Figure 7 shows the task execution behavior of our parallel contingency analysis of KEPCO2015, both with and without applying the task management optimization. Each line indicates the total completed tasks over time for the different numbers of cores, i.e., 32, 64, 128, and 256 cores. The completed tasks involve both map and reduce tasks. As shown in
Figure 7a, when the optimization was not adopted, the number of completed tasks became identical to the number of contingencies in KEPCO2015, i.e., 2589, and the total execution time decreased in proportion to the number of employed cores, which increased from 32 to 256.
Figure 7b shows that the number of completed tasks becomes equal to the number of occupied cores through task management optimization. This is because we created and executed as many map tasks as the number of cores, as mentioned in
Section 6.2. We can also confirm that the optimization reduced the overall execution time for completing all tasks significantly. When using 256 cores, the number of completed tasks increased relatively sharply in the first round, i.e., between 19 s and 29 s, and then rose gradually over the next few seconds of the second round. In detail, after 90% of all the map tasks were completed in the first round, 16 reduce tasks were created and executed in the second round. Finally, from 33 s onwards, the number of completed tasks started to rise quickly again as the reduce tasks began to finish. Although different numbers of cores were used, similar behaviors are shown in each graph.
7. Conclusions
In this paper, we propose a novel parallel architecture for accelerating contingency analysis in real power systems. To the best of our knowledge, our study is the first to suggest a cloud computing platform for massive power flow computations by exploiting coarse-grained parallelism. We also propose a task management optimization that divides all contingencies into as many chunks as there are available cores in advance, and then assigns each of the chunks to a different core. This optimization allows minimizing load imbalances between computing resources while diminishing the overheads imposed by communication and synchronization.

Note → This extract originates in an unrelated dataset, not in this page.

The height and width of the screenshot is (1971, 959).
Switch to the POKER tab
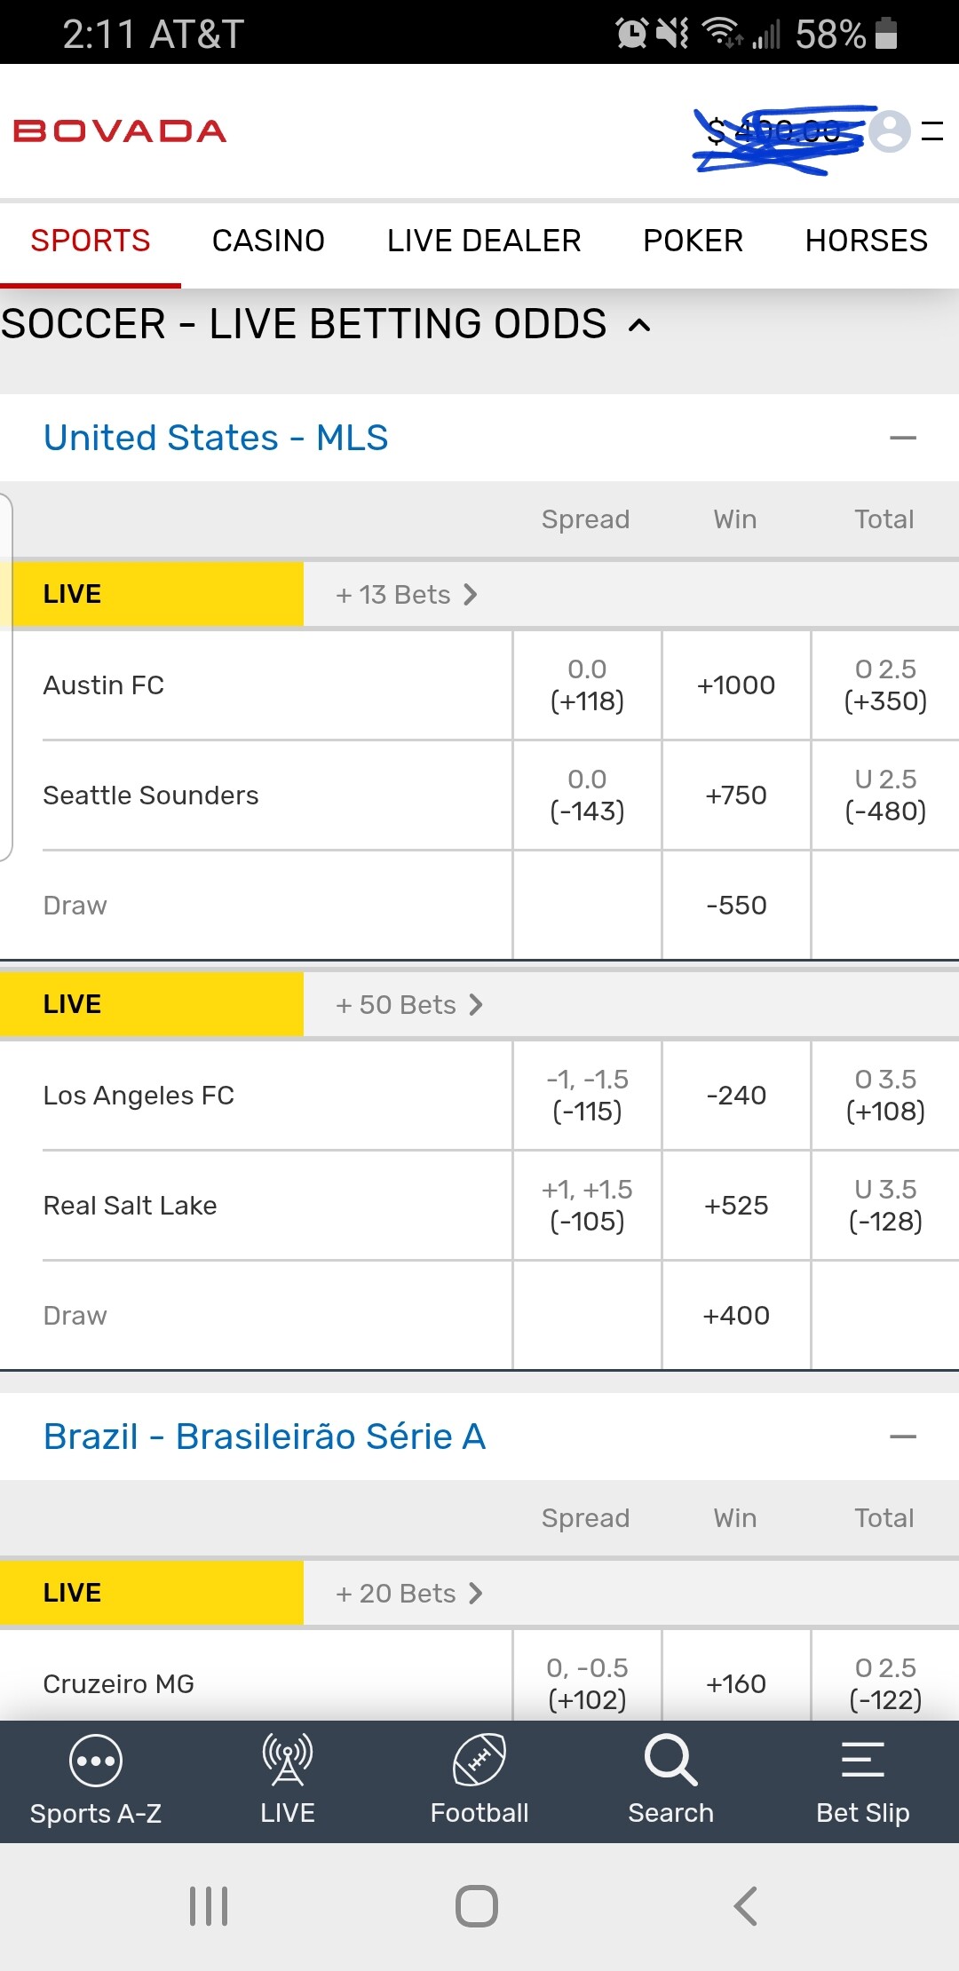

As a result, we obtained a significant performance improvement in the contingency analysis of a real power system, i.e., KEPCO2015, by using a Hadoop-based cloud computing system with 1 NameNode and 16 DataNodes on Amazon EC2. The experimental results show that our proposed contingency analysis achieved speedups of 8.00×, 17.98×, 27.28×, and 35.32× on 32, 64, 128, and 256 cores, respectively, when adopting task management optimization. Furthermore, from task execution behaviors, we can expect to enhance the performance further by employing additional computing resources, since the total execution time of tasks is decreased in proportion to the number of cores used.
Different from the conventional fine- and coarse-grained parallelization technologies with ultimately limited hardware resources such as GPU, local servers, and so on, our proposed architecture can tremendously accelerate the analysis of large power systems that require massive power flow computations by using unlimited cloud computing.